The patient is relatively stable but had some manifestations of respiratory distress identified by the high respiratory rate of 52 breaths per minute and expiratory wheezing. It may be appreciated that the child is oxygenating well, given that the O2 saturation index was 96%. Nonetheless, the situation where the patient has increased respiratory effort, low oral intake, and a family history of asthma should not be taken lightly. The clinic may be able to manage the symptoms, but if they persist, progress, or fail to respond to treatment, then a higher level of care may be required.
Would you need additional testing?
Of course, further testing is needed. A chest X-ray is helpful to exclude pneumonia or other structural lung diseases. Other tests that should be carried out due to seasonality and the patient’s symptomatology include viral testing for common respiratory pathogens such as RSV (Respiratory Syncytial Virus).
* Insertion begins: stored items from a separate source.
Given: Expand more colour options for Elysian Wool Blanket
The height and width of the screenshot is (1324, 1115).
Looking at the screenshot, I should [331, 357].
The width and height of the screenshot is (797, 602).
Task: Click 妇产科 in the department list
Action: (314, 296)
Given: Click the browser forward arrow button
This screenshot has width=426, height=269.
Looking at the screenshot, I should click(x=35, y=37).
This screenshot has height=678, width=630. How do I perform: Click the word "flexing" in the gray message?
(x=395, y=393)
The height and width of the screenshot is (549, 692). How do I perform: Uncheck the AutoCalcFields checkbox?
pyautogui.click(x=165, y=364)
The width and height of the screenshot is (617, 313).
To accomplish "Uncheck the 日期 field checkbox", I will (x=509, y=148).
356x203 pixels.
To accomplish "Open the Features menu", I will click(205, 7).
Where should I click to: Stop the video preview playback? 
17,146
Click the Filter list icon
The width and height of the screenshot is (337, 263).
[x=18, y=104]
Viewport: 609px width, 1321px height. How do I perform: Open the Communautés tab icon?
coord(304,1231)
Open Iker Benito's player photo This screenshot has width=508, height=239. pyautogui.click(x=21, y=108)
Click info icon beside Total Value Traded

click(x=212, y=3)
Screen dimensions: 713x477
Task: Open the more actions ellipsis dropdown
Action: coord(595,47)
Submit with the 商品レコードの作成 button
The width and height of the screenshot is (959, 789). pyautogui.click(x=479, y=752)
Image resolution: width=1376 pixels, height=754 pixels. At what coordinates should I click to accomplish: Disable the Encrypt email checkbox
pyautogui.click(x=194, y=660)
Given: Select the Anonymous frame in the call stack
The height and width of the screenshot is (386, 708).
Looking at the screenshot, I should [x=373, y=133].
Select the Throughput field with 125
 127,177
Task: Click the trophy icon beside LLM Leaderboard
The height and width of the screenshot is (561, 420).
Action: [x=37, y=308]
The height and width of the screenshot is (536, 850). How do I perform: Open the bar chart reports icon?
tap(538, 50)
However, pulse oximetry should be used to measure oxygen saturation at regular intervals, especially in cases where the respiratory rate is still elevated or when the child’s condition worsens.
List 3 differentials for this patient and why.
Bronchiolitis: According to Bottau et al. (2022), this is likely given the patient’s age, recent URI symptoms, wheezing, and thick rhinorrhea. RSV usually causes bronchiolitis; it is also a possibility.
Asthma: Based on the family history of asthma and expiratory wheezing, asthma was also a reasonable possibility. Even though it is not very frequent in infants, it must not be ruled out.
Pneumonia: Fine rales may have been present, which may indicate pneumonia. The current O2 saturation is satisfactory, yet the high respiratory rate and fever speak for considering bacterial or viral pneumonia.
What is your evidence-based plan of care for this child?
Physical Care: According to Sockrider and Fussner (2020), this should involve using bronchodilators, such as albuterol, given by nebulization to curb wheezing. Ensure the patient has plenty of fluids and offers small amounts of food at shorter intervals. Monitor respiratory status closely.
Educational Needs: Teach the parents about signs symptomatic of pediatric respiratory distress, including increased work of breathing, use of accessory muscles, and cyanosis. Suggest the necessity of taking fluids and avoiding exposure to smoke.
Follow-Up: It is advised to plan a follow-up within 24-48 hours to reassess the child’s respiratory status and overall health. Include guidelines on when to rush to the doctor with breathing problems, difficulties in feeding, or signs of lethargy.